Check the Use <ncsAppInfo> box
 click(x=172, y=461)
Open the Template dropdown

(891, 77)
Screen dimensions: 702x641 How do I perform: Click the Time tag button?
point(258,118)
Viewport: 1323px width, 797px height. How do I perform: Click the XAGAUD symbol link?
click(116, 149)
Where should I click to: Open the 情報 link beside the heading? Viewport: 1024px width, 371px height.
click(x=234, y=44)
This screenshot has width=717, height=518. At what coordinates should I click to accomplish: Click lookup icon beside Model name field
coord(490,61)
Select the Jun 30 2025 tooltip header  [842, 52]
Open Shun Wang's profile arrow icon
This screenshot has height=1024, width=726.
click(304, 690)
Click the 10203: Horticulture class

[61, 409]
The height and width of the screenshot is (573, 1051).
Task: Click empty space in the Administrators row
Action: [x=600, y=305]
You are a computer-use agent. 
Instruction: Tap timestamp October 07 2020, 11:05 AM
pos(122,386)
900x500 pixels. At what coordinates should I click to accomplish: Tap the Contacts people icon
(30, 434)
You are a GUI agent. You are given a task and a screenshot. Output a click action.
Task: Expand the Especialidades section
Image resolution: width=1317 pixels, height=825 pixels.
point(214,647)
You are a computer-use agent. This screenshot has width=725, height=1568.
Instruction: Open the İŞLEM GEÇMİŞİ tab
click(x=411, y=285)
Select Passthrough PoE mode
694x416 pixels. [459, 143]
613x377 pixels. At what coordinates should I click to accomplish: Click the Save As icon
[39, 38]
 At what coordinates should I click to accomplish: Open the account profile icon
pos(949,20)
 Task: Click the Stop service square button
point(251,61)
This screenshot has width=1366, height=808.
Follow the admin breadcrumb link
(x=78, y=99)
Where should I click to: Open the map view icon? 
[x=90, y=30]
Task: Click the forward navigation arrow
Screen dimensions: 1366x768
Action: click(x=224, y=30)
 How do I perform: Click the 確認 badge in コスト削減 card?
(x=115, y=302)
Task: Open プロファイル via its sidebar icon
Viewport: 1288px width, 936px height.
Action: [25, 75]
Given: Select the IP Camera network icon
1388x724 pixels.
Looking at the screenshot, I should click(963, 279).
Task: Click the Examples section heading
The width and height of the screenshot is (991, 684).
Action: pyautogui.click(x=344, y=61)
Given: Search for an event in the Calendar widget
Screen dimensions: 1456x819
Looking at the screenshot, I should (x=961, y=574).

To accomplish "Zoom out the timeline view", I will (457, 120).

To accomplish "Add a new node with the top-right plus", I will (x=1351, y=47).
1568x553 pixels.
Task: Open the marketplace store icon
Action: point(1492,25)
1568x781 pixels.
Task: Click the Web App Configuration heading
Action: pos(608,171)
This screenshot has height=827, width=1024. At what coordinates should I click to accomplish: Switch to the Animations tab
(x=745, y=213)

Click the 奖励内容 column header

━━━━━━

• **Требования**:
Перепишите в виде CSV с двумя столбцами, prompt и target, весь материал от строки с «You are a GUI» вниз до строки с «click(x=411, y=285)», включая обе. На каждую пару текста и ответа отведите одну строку, каждое значение поместите в одно поле в кавычках, а переносы строк замените пробелами.

• **Правильный ответ**:
prompt,target
"You are a GUI agent. You are given a task and a screenshot. Output a click action. Task: Expand the Especialidades section Image resolution: width=1317 pixels, height=825 pixels.","point(214,647)"
"You are a computer-use agent. This screenshot has width=725, height=1568. Instruction: Open the İŞLEM GEÇMİŞİ tab","click(x=411, y=285)"